The Demand Flexibility Service (DFS) operated by National Grid allows residential and commercial customers to earn cash rewards by reducing their electricity usage during peak demand; usually, in the early evening period (16:00 to 19:00 hours). By reducing electricity demand during this period, expensive and polluting standby fossil fuel generators (especially oil and coal) are not required to fire up their turbines. This makes the UK electricity supply not only less carbon-intensive but also cheaper for all consumers. Started in the 2022/23, this winter will be the second trial period for this service and there will be 12 tests between November 2023 and March 2024.

To take part, you will need to have a smart meter capable of half-hourly metering (Photo 2). This is 

Photo 2: Our Smart Meter
because the test periods are multiples of 30 minutes (e.g. between 16:30 and 18:00 hours) and your electricity supplier needs to be able to measure your test period usage relative to your normal usage. In practice, householders are asked not to use high-powered appliances - such as kettles, ovens, washing machines, tumble dryers and dishwashers - during the test period. 

We are on a 100% renewable energy tariff with Good Energy and received our first invitation to participate on November 29th after first signing up to the scheme in mid-November.
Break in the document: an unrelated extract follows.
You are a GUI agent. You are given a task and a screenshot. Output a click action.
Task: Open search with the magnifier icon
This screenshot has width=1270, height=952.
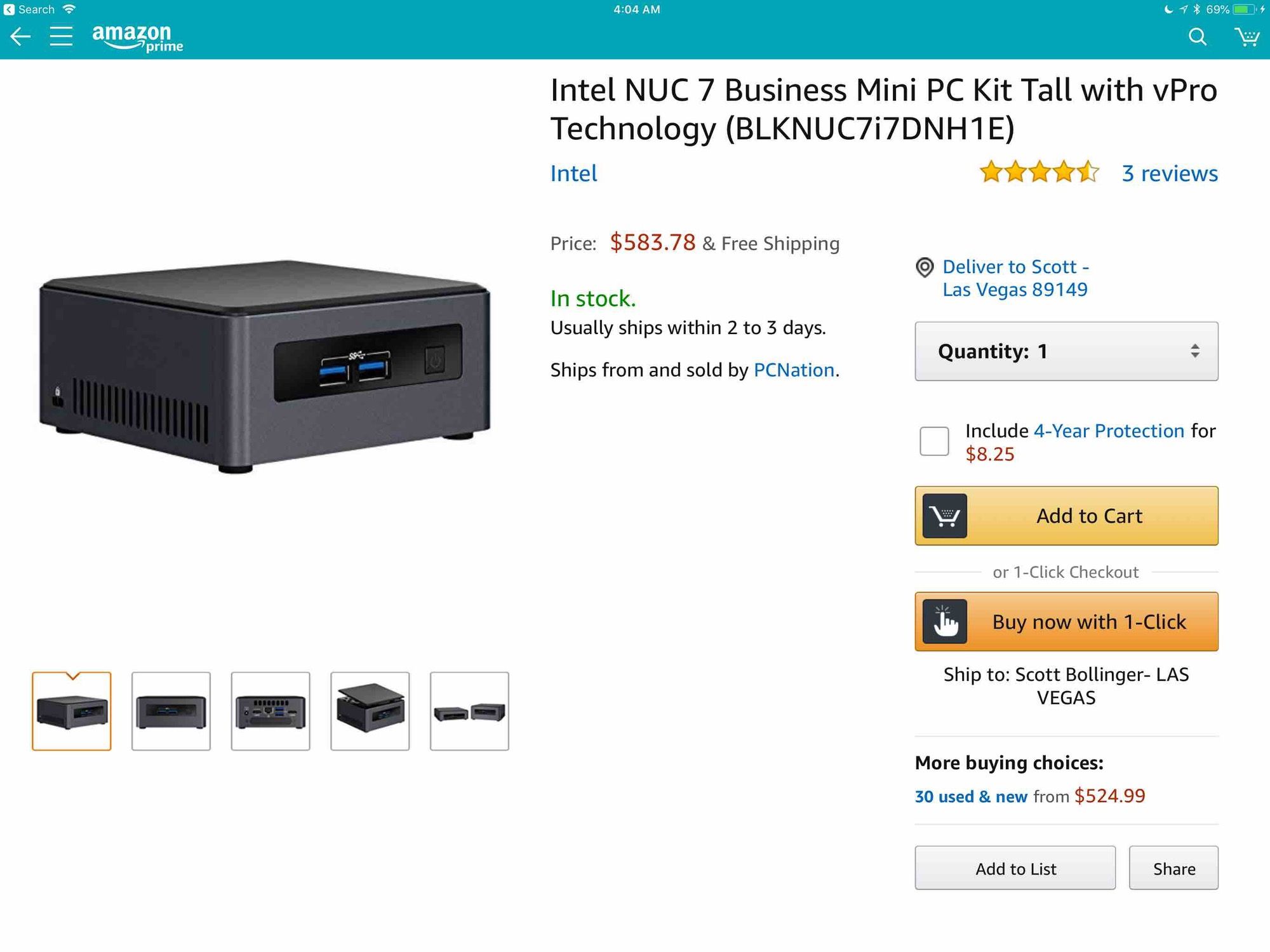1197,37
You have to opt in so Good Energy can set up the necessary half-hourly monitoring.

Figure 1: Invitation to Opt In to DFS Test

As noted above, the advice is to avoid using any appliances that consume lots of kWhs, charge up all your battery-operated devices (laptop, phone) beforehand and don't worry about turning off stuff on standby (e.g. TV) as this will make little or no difference. 

Figure 2: Suggestions for Reducing Power Consumption

So far, we have had three Power Pauses (as Good Energy calls them): November 29th, December 1st and December 5th). Two of the pauses were for 1½ hours and one for 1 hour between 16:30 and 18:30. Today, I received feedback on how much energy we had saved and how much money we had 'earned'

  • For the Power Pause on November 29th (17:00 to 18:30), energy saved = 0.407 kWh, and money earned = £1.63 (rebate is £4 per kWh)
  • For the Power Pause on December 1st (16:30 to 18:00), energy saved = 0.000 kWh, and money earned = £0.00
  • For the Power Pause on December 5th (17:30 to 18:30), energy saved = 0.000 kWh, and money earned = £0.00

Why did I save energy on the first Power Pause on November 29th (17:00 to 18:30) and not on the second and third Power Pauses on December 1st (16:30 to 18:00) and December 5th (17:30 to 18:30)? The reason, possibly, is down to my Air Source Heat Pump (ASHP) water and space heating system.
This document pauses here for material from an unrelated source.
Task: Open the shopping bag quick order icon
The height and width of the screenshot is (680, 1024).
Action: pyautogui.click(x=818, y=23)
  • On the 29th November, indoor and outdoor temperatures were 20 ℃ and 3 ℃ respectively during the Power Pause.
  • On the 1st December, indoor and outdoor temperatures were 20 ℃ and -1/-2 ℃ respectively during the Power Pause.
  • On the 5th December, indoor and outdoor temperatures were 22 ℃ and 6 ℃ respectively during the Power Pause.
On the two December dates, the ASHP was working harder (using more electricity) due to lower outdoor temperatures (December 1st) or higher indoor temperatures (December 5th). Note: indoor and outdoor temperatures recorded on the Davis Weather Station. In future Power Pauses, I may try decreasing the room temperature setting on the ASHP system for an hour before and an hour after the set period provided it is not really cold.

It does raise some questions though. For example, when large numbers of people have converted to some form of heat pump (mainly ASHP, I suspect), will it still be possible to reduce electricity demand during peak periods? Most households currently use gas for space and water heating, making it easier to save electricity by not using energy-hungry electrical household appliances.
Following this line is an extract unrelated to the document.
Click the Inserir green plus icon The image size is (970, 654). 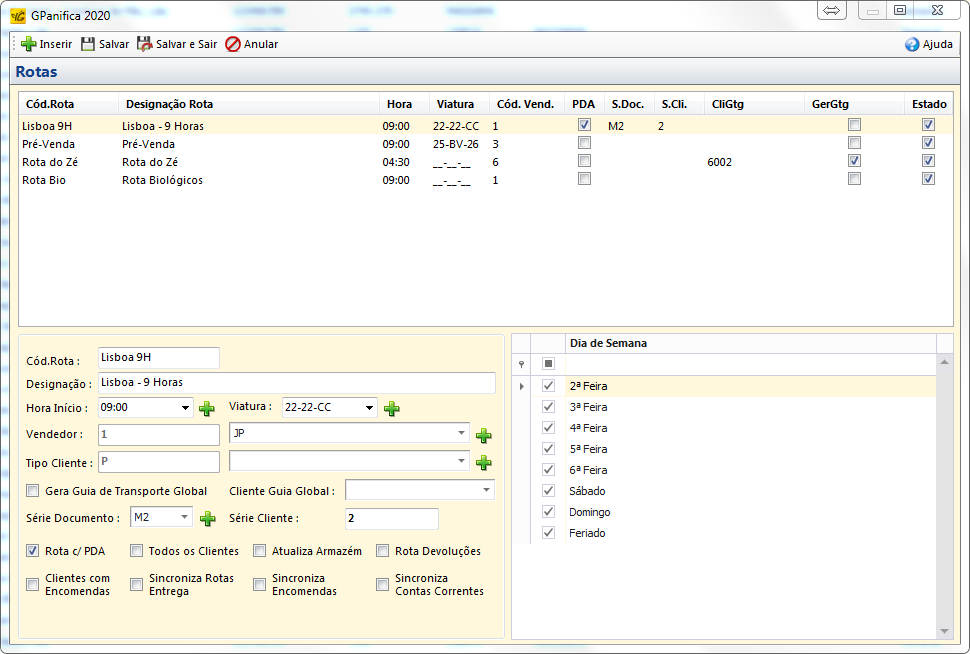[x=28, y=44]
Is it possible to 'game the system' by maximising electrical energy usage between, say, 16:30 and 18:30 (4.30 pm to 6.30 pm) in order to set a high baseline for 'normal' usage and thus enabling larger rewards during Power Pauses? Provided daily electricity use does not increase and lead to higher electricity bills, then the energy savings (rebated at £4.00 per kWh) would greatly exceed the unit cost of electricity (£0.28 per kWh).

Does DFS make home storage batteries more cost-effective? Simply by meeting the household electricity demand from the battery only, could generate rebates of £10-20 per DFS event. Obviously, with only 12 planned events per winter in these trials, this will not pay for the battery over a reasonable time period. However, there are additional benefits to having a battery, especially if you generate your own electricity, and the number of DFS events per year may increase. Furthermore, your storage battery may be in the electric vehicle parked on your drive or in your garage using a Vehicle to Home (V2H) system.

We will be participating in future Power Pauses so I will how we get on. Expect some tinkering with the ASHP!